Babe Goff, the then 37-year old manager of Stephens Auto Supply in El Dorado, loved baseball and especially the New York Yankees. In 1938, Goff decided that El Dorado needed a baseball park for the local teams to use. He formed a committee to dedicate themselves to the construction of a baseball stadium in El Dorado.
At their first meeting, Goff showed the committee where the stadium could be built, It was east of Griffith Street where McDonald Stadium is now located. The Missouri Pacific Railroad owned the land. Goff persuaded them to deed the land over to the City of El Dorado. He traveled to the federal building in Wichita and convinced the Works Progress Administration (Created by order of President Franklin Delano Roosevelt) that they should build a concrete baseball stadium in El Dorado.

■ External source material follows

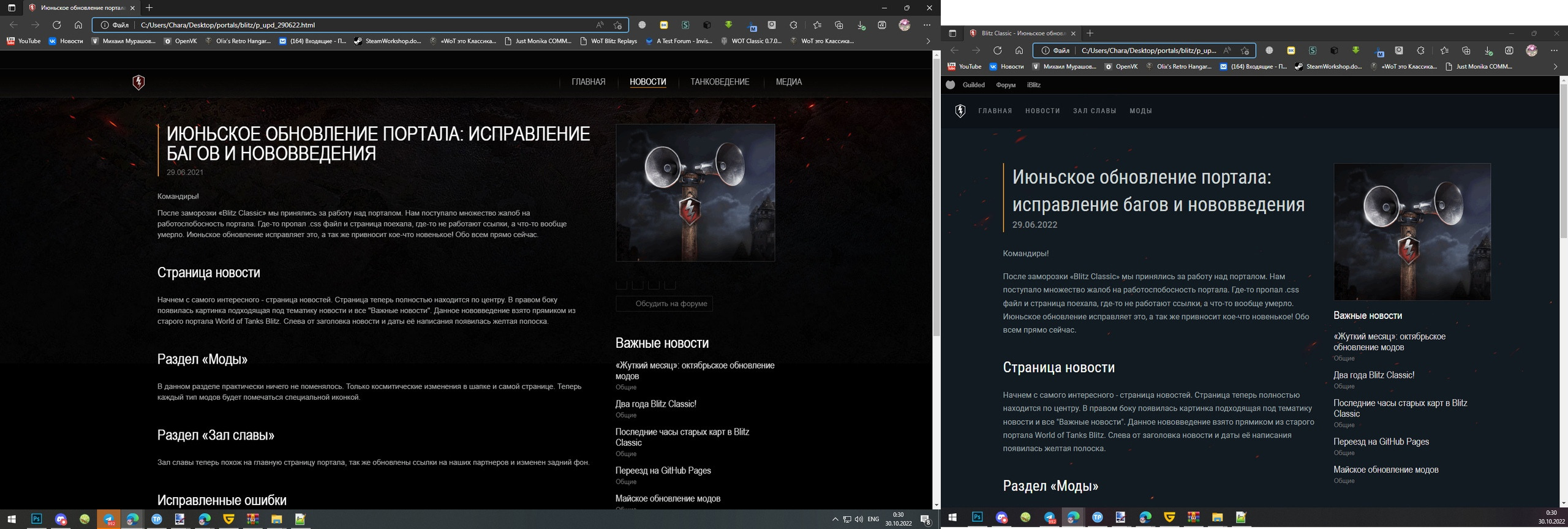Image resolution: width=1568 pixels, height=529 pixels.
Task: Open the downloads icon in the left browser toolbar
Action: [x=861, y=25]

Construction on the ballpark began. Skelly an El Reco employees worked on their days off. Townspeople worked in there spare time. Lumber from the local lumberyards was purchased at cost. Jake Hess an his son J.J., local carpenters, headed up the project of building locker rooms, restrooms, benches and installing the fence around the field.
After persuasion by Goff, Cities Service donated steel oil derricks for light poles. Chaney Brown's men moved the derricks from Oil Hill and installed them. KG&E furnished the lights and bulbs at cost. Money was donated by independent oil operators, banks and donation cans in the local stores. Bob Bradford donated $1,000. The entire effort was a community project.
On May 23, 1940, the "Baseball Plant" was dedicated. A large crowd was in attendance to witness a baseball doubleheader. Stephens Auto Supply vs. Augusta ended in a 3-3 tie. Wichita Stearmen Aviators won a hard fought game, 10-8 over the Skelly Oilers in the nightcap.
Many thousand of players and fans have enjoyed the use of the "Baseball Plant", later renamed Central Park Stadium and then to it's present name, McDonald Stadium. All this was made possible by the vision and determination of Babe Goff.
Mr. Goff moved away shortly after the stadium was completed. No one knows how many times returned to observe and admire his creation before his death in 1978.